CUTLASS Support

@masahi I tried running the cutlass code, and compared it against PyTorch batched multiplication, but for some reason the outputs don’t match.

The way you provide the input to cutlass kernel is as follows

x_np = np.random.uniform(-1, 1, (bsz, d1, d3)).astype("float32")
y_np = np.random.uniform(-1, 1, (bsz, d2, d3)).astype("float32")

x = tvm.nd.array(x_np, device=dev)
y = tvm.nd.array(y_np, device=dev)

To provide the same input to the PyTorch kernel I used following code.

a = torch.from_numpy(x_np)
b = torch.from_numpy(y_np)
a.to("cuda")
b.to("cuda")

res = torch.matmul(a, b.transpose(dim0=1, dim1=2))

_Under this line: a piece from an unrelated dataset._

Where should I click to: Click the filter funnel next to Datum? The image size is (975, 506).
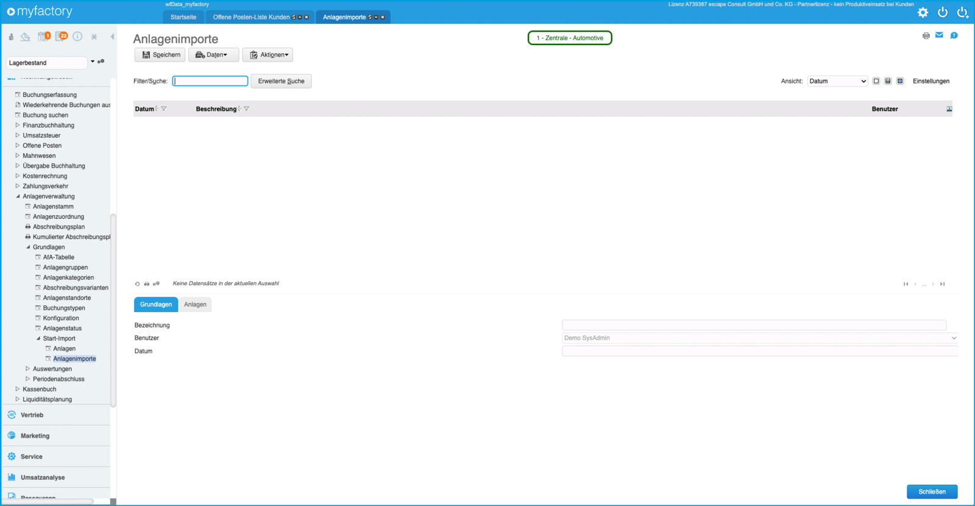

Now the output of the CUTLASS kernel is in the form of tvm.ndarray thus I converted it to torch tensor.

cutlass_res = torch.from_numpy(rt_mod.get_output(0).numpy())

and when I matched the two outputs, it gives false, but they do have the same shape.

torch.equal(res, R)

Out[]: False

Do you have any idea why the results don’t match?

Solved the problem by removing the temp directory that is created when profile and build function is invoked.